I’ve mentioned it a few times already, but Evil’s choice to give the Epocalypse a 65.3° head angle (adjustable to 64.6°) has been really interesting to me, especially considering the parallel non-motorized Wreckoning sits at 64.6° in its neutral position and is adjustable down to 63.9°. However, even when riding the Epocalypse in its steeper setting the front end never felt sketchy because the bike continually felt planted and stable thanks in part to the weight of the motor and battery, and the back end is short enough to keep the bike from feeling unbalanced.
Even without excess length, it feels best at high speeds, cruising through choppy lines compared to picking its way through low-speed tech. While it could hold its own just fine in the slower, twisty spots, it didn’t feel quite as at home there and just took some effort to ride – as you’d expect from a 170mm e-crusher.
Despite the freight train feel of many eMTBs, it cornered surprisingly quickly, likely thanks to a combo of the shortish back end, moderate head angle, and well-supported but sensitive rear suspension.
It feels oxymoronic to call the Epocalypse handling “aggressively neutral,” but that’s kind of how it feels. The bike is ready for just about any trail, but doesn’t lean too hard in any direction. It feels great pumped through compressions and pushed at higher speeds, it has excellent traction without feeling dead, it carries momentum and holds off-camber lines easily, and the length is medium enough to keep the twisty sections fun.
It’s the same story in the air: the bike stays stable and will pretty much keep going wherever it’s pointed. It has enough energy to pop off jump lips and side hits, but it’s a calm enough handler to stay predictable.
The Shimano EP8 motor, like all EP8 motors before it, sometimes rattled a bit, but it seems like companies are finally figuring out how to build it into their bikes in quieter ways, and the noise level was actually much lower than on some similar bikes on the rough descents.
How Does It Compare?
Compared to our current benchmark for eMTBs – the Specialized Turbo Levo – the Evil Epocalypse has 166mm of rear travel to the Levo’s 150mm, a 630 Wh battery to the Levo’s 700, and sports dual 29″ wheels compared to the mullet setup. The Levo’s motor is noticeably quieter, and the in-frame display is much more useful than the Shimano EP8 display. The Epocalype’s extra travel does come in handy on bigger hits, although the Turbo Levo’s wide range of geometry adjustments make it possible to give it more gravity-oriented geometry than the Evil.
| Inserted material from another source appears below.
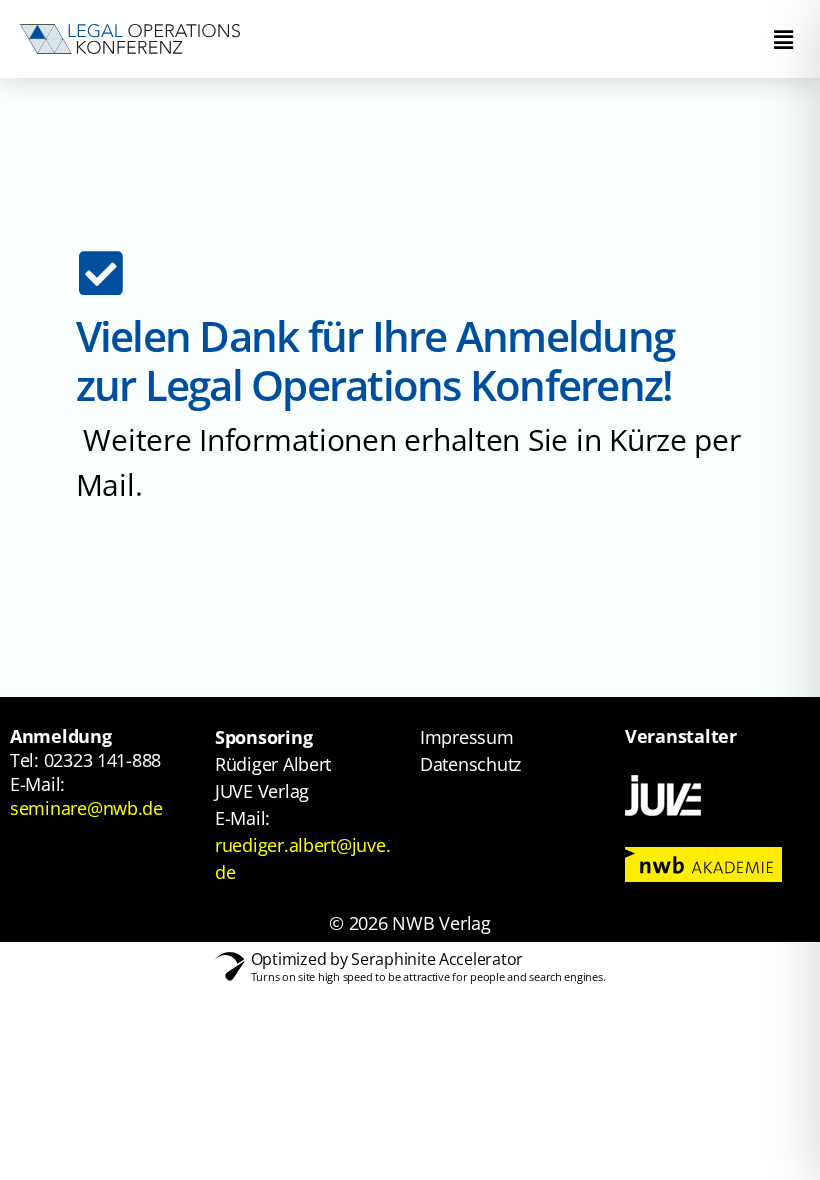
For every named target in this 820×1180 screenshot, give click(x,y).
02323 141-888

For some closer comparisons in terms of travel, Epocalypse finds its home among the other long-travel, self-shuttle rigs out today:
The Santa Cruz Bullit sports 170mm of both front and rear travel and rolls on a mixed wheel setup, but measures longer and slacker than the Epocalypse – even in the chainstays despite the smaller rear wheel – making it an aggressive but less maneuverable package than the neutral-handling Epocalypse.
The Specialized Kenevo SL also has 170mm of travel front and rear, but in a much lighter, less powerful package with about half the torque and battery capacity of the Epocalypse. More in line with a normal mountain bike, the Specialized is longer and slacker than the Evil, though its low weight helps maintain maneuverability.
The Yeti 160E might be one of the Epocalypse’s most direct competitors, an all-arounder with the same Shimano setup and a similar intended purpose and spec. The 160E, too, features a slightly slacker front end and a slightly longer rear end, and most notably a higher price tag by about $1000 for a pretty similar XT build.